[Stored records]
· · · ·

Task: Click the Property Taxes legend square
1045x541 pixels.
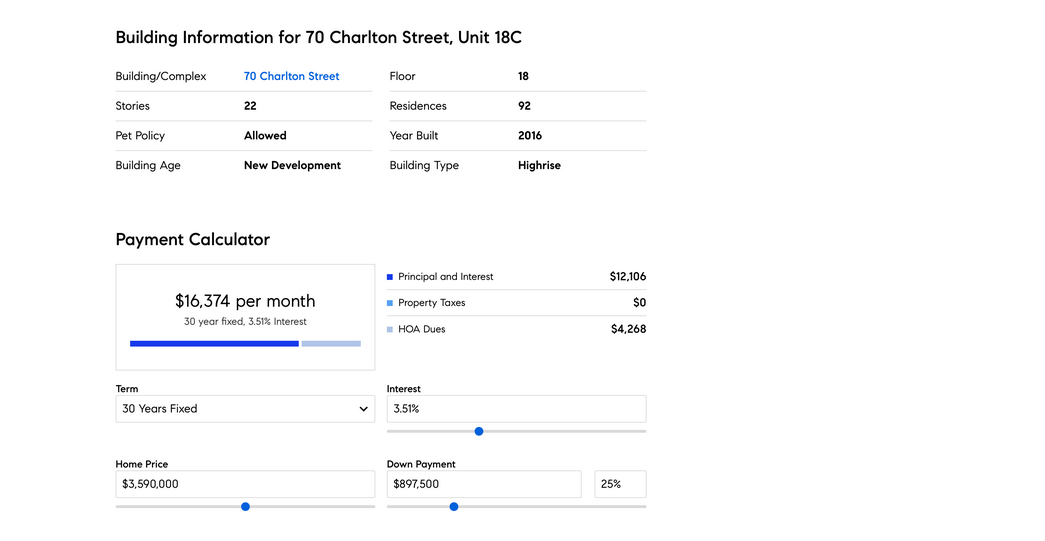Action: tap(390, 303)
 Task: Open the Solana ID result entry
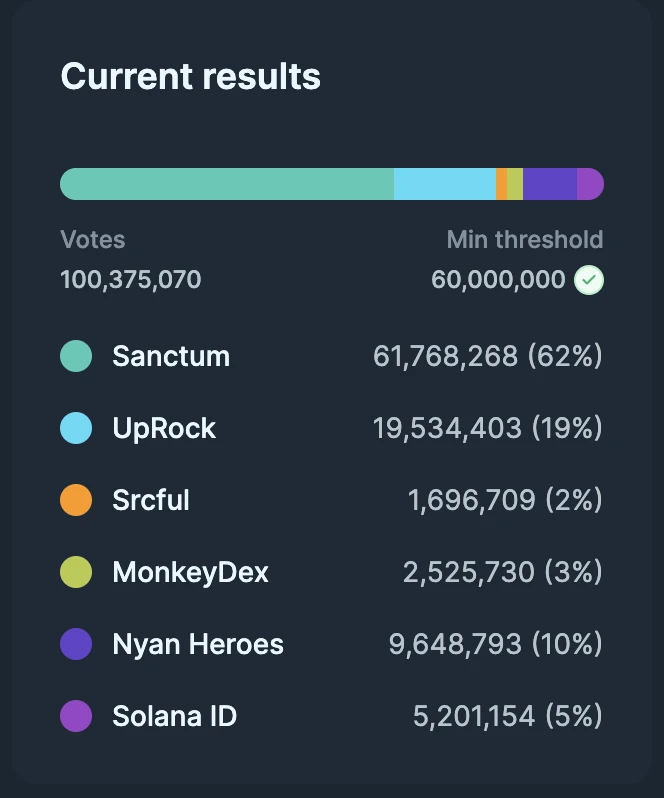tap(175, 716)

· · · ·

Without carrying over any pictures, retype the records above exactly.

Task: Click the Property Taxes legend square
1045x541 pixels.
Action: tap(390, 303)
 Task: Open the Solana ID result entry
tap(175, 716)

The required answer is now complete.